Na miejscu meldujemy się stosunkowo późno, bo ok. godziny ósmej. Woda jest jednak spora, wędkarzy nie było dużo i mogliśmy wybrać sobie dogodne stanowisko. Rozstawiliśmy się w najpłytszej części zbiornika i już po 30 minutach pierwsze zestawy poleciały do wody. Na branie nie trzeba było długo czekać, bo już po kilkunastu minutach mam rybę i po ciężkiej walce pierwszy jesiotr ląduje na macie.
Do podajników każdy z nas przygotował inną mieszankę, więc była możliwość porównania ich skuteczności. Bartek tradycyjnie do namoczonego pelletu dodał ok. 10% suchej zanęty, ja miałem miks 50 / 50 pelletu z zieloną słodką zanętą a Artur łowił samym pelletem.

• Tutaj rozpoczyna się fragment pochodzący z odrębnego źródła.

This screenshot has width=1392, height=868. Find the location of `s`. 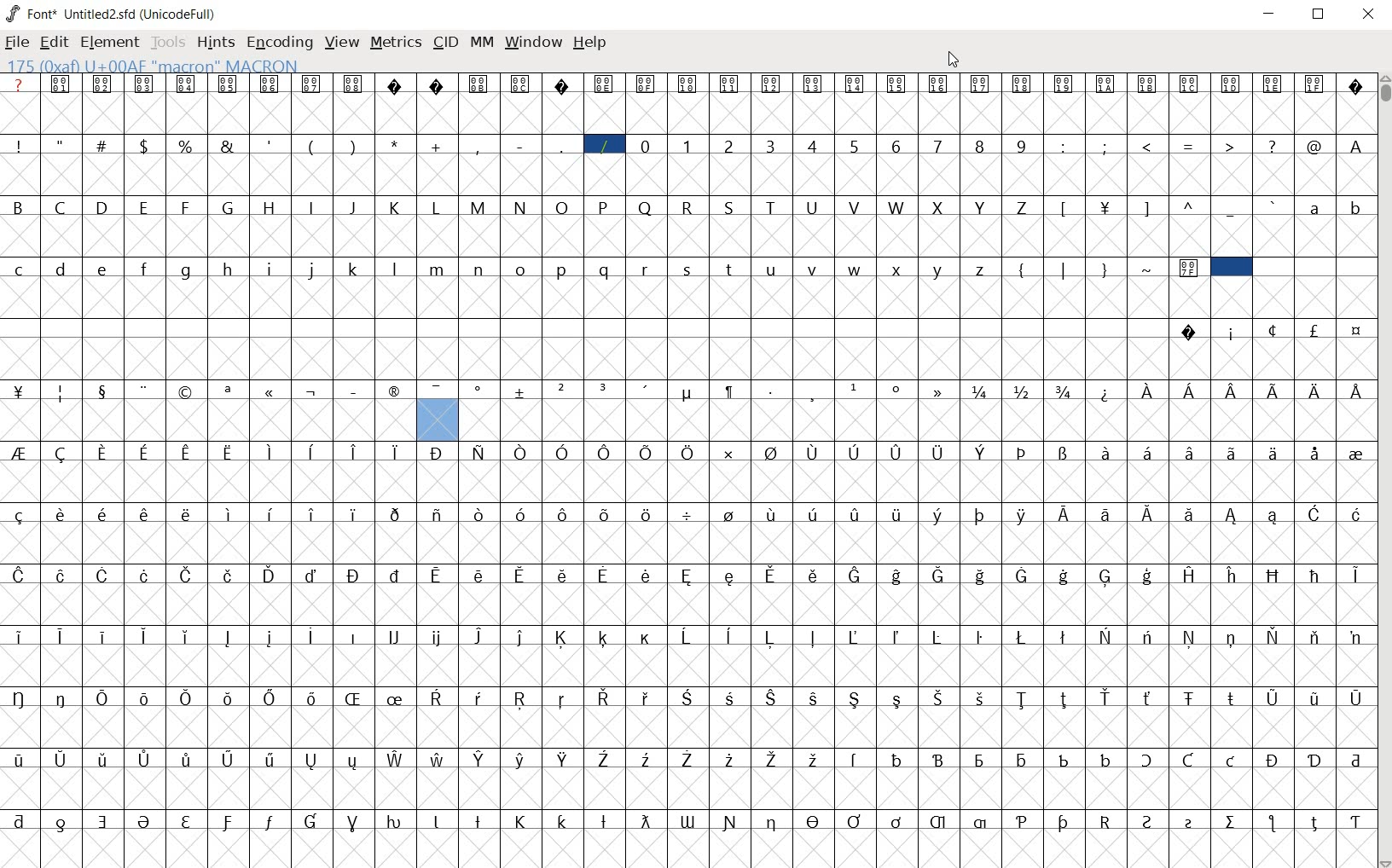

Z procy strzelaliśmy co jakiś czas grubszym pelletem, kulkami i kukurydzą.
Brania tego dnia były bardzo delikatne, a kluczem do sukcesu okazał się zestaw przelotowy. Gdy podajnik był zamocowany na stałe ryby nie zacinały się, lub robiły to na tyle delikatnie, że po chwili holu spadały z haczyka.
W sumie tego dnia złowiliśmy ok. 10 ryb, mogło być ich znacznie więcej, gdybyśmy od początku mieli przygotowane zestawy przelotowe. Praktycznie wszystkie to jesiotry, ale tego dnia nam to nie przeszkadzało, ponieważ to silne i waleczne ryby, które dostarczyły nam sporo adrenaliny. Mieliśmy okazję poznać również Artura, który jest świetnym wędkarzem i było sporo czasu aby wymienić doświadczenia i porozmawiać na tematy nie tylko związane z feederem.
Niedługo tam wrócimy i następnym razem będzie jeszcze lepiej
Pozdrawiam, Robert.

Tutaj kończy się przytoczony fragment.